=== Task goal ===
The required output is a single number: how many lines of the material contain the string "will".
□ □ □ □
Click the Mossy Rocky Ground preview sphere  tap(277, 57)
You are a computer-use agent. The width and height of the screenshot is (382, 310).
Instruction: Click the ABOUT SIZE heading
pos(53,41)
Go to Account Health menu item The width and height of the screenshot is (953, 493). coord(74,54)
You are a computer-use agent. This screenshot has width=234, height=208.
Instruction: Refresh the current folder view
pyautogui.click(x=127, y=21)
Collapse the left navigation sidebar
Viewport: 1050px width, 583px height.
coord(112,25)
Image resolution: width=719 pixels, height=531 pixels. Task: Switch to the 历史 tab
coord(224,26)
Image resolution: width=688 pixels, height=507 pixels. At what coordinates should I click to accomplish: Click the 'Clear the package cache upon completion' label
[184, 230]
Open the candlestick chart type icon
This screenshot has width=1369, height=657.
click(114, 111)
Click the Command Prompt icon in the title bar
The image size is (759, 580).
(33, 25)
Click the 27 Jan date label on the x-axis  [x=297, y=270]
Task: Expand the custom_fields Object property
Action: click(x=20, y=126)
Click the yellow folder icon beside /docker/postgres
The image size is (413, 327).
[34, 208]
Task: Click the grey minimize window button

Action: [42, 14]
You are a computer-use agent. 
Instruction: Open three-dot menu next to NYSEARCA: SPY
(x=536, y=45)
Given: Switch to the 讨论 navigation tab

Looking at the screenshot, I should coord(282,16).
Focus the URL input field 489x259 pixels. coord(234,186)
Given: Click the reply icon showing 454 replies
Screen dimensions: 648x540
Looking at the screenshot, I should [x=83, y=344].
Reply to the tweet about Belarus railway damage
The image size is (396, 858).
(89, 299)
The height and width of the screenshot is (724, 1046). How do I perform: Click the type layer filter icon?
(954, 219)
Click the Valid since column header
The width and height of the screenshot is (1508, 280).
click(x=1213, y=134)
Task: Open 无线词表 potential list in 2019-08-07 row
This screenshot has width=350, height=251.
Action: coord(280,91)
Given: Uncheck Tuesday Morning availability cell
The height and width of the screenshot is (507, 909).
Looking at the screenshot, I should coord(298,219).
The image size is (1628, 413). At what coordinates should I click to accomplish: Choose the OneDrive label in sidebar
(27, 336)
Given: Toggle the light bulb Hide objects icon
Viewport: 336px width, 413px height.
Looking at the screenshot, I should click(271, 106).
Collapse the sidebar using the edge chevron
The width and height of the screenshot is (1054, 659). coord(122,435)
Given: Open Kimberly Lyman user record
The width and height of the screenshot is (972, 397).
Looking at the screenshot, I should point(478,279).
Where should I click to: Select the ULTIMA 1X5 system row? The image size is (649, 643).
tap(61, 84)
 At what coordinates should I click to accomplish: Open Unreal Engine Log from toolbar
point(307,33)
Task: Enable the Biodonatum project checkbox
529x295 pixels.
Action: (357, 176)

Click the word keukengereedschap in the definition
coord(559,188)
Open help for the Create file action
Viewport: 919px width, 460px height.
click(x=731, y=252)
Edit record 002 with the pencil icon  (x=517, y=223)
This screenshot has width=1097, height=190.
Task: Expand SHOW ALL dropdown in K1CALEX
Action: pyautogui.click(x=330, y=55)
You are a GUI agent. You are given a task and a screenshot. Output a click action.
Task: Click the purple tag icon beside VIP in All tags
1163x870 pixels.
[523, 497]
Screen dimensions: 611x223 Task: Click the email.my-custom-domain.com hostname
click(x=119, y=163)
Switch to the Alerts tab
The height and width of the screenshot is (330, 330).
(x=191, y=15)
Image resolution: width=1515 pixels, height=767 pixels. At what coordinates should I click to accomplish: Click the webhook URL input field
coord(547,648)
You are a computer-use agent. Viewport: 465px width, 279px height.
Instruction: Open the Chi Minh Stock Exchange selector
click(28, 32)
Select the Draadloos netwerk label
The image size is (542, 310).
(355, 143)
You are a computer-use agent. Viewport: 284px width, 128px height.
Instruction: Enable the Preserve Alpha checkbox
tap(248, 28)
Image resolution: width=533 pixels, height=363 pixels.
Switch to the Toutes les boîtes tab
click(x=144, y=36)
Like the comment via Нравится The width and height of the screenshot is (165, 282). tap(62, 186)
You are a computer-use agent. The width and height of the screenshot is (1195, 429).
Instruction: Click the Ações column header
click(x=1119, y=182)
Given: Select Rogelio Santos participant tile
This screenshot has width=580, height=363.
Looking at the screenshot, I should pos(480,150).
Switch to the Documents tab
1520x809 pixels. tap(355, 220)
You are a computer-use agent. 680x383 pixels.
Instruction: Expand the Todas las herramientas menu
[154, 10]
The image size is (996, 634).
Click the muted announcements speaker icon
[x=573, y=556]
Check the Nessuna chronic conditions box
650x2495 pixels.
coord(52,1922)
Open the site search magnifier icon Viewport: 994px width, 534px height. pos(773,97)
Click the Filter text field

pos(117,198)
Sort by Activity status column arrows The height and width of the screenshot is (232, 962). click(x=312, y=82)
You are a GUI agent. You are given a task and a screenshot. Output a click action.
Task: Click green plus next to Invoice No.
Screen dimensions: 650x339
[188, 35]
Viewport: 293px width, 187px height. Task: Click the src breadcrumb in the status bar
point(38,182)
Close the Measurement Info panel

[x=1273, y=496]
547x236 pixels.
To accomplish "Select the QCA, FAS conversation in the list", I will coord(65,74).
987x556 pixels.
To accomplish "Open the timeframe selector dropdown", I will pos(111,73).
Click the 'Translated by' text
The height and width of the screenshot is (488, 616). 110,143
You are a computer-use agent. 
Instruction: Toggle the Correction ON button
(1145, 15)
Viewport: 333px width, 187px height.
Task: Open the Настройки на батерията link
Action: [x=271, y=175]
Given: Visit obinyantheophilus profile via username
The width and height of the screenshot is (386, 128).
□ □ □ □
=== Response box ===
2